On Wednesday morning, family, friends, and other supporters gathered at the Paramount Theater in Charlottesville, Virginia, to mourn Heather Heyer, the woman who was killed on Saturday after a car plowed into a group of people who had gathered to protest a white supremacist rally.

As those who knew Heyer best gathered to grieve her sudden, tragic loss, they recounted a young woman who was compassionate, outspoken, and always trying to do what she believed was right. And no one made this more clear than Heyer’s own parents.

“She was hard not to love,” said her father Mark Heyer. “Heather’s passion extended to her ideas, her thoughts…She could tell if someone wasn’t being straight—and she’d call you on it.”

“She loved people. She wanted equality,” he continued. “And in this issue on the day of her passing, she wanted to put down hate. And for my part, we just need to stop all this stuff and forgive each other.”
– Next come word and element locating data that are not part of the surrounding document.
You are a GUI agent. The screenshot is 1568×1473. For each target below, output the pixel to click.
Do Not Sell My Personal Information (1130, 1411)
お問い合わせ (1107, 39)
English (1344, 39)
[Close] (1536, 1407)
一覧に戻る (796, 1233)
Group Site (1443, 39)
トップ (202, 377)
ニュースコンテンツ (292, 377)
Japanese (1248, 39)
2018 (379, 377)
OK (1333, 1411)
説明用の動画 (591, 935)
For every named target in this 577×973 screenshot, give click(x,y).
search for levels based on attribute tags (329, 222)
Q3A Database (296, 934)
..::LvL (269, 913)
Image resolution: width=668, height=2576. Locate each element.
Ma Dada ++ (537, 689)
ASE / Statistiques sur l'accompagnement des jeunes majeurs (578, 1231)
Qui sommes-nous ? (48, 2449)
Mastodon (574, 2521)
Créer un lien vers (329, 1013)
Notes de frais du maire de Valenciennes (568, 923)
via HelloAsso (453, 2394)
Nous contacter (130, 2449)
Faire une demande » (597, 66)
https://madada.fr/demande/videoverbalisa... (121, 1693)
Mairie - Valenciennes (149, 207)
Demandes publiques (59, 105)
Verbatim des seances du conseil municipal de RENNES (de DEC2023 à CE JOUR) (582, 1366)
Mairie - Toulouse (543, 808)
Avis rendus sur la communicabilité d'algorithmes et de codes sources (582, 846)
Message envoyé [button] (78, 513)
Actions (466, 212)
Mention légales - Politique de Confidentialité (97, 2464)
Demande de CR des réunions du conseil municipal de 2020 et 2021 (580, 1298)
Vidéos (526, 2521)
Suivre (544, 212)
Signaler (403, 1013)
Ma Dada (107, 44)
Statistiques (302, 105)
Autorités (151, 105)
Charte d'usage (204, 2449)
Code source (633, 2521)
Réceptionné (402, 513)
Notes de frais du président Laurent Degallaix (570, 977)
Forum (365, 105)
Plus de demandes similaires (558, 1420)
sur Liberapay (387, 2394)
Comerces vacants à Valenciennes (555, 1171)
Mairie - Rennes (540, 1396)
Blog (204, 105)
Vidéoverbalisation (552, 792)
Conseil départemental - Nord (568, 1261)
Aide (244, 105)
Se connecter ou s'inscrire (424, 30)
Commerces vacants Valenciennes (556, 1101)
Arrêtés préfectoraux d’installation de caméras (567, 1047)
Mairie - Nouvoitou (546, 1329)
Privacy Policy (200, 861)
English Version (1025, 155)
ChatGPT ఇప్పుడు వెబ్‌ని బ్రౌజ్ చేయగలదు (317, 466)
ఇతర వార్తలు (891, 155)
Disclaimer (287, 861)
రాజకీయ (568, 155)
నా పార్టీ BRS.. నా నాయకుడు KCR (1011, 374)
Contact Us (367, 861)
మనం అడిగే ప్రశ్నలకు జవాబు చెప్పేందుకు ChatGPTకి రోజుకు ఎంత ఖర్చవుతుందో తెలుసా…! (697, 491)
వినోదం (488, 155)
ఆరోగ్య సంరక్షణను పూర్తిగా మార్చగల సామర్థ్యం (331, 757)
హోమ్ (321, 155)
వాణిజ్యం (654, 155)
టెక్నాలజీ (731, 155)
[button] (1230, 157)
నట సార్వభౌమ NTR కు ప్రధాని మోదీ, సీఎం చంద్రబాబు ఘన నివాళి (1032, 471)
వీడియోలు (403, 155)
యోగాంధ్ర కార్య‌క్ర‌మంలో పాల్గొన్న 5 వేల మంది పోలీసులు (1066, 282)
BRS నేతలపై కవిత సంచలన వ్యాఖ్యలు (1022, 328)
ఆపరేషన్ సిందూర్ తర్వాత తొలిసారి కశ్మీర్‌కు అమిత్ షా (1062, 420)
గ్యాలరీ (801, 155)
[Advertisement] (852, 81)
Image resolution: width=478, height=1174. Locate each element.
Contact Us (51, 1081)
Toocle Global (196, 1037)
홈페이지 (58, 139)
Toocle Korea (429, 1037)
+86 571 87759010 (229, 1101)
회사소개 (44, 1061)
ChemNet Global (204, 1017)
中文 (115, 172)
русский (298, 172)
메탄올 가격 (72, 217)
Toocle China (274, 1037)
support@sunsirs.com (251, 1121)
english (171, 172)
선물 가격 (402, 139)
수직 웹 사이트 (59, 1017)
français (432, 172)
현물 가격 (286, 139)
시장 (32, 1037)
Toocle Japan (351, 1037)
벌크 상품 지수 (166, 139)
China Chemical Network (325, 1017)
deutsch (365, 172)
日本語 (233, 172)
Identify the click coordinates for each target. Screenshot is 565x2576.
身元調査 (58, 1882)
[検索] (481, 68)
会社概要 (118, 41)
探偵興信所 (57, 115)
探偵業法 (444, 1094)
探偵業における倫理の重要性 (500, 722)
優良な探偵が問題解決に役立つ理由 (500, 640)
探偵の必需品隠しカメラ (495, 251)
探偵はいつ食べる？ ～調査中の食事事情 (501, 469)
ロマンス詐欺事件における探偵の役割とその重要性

Heyer’s mother Susan Bro also took the stage and began describing her relationship with her daughter. The two would talk frequently—about everything: life, work, and, of course, politics—and Bro made clear that her daughter had a “big and large” personality and a true dedication to changing the world.

“They tried to kill my child to shut her up. Well, guess what? You just magnified her,” Bro said to rapturous applause.

As Bro has seen how much of an impact her daughter’s death has had both in Charlottesville and throughout the U.S., she called on people to continue her legacy and “find a way to make a difference in the world.”

Bro was candid: She made clear that some people will feel apprehension about being as bold and outspoken as her daughter was and did not sugarcoat the fact that people will clash with one another while fighting for their beliefs—”We’re not going to sit around and shake hands and go ‘Kumbaya,’ she said. But she urged people to stop channeling their anger and fear into hate and violence, and instead to channel it into “righteous action.”

“I’d rather have my child, but by golly, if I’ve got to give her up, we’re going to make it count,” she said.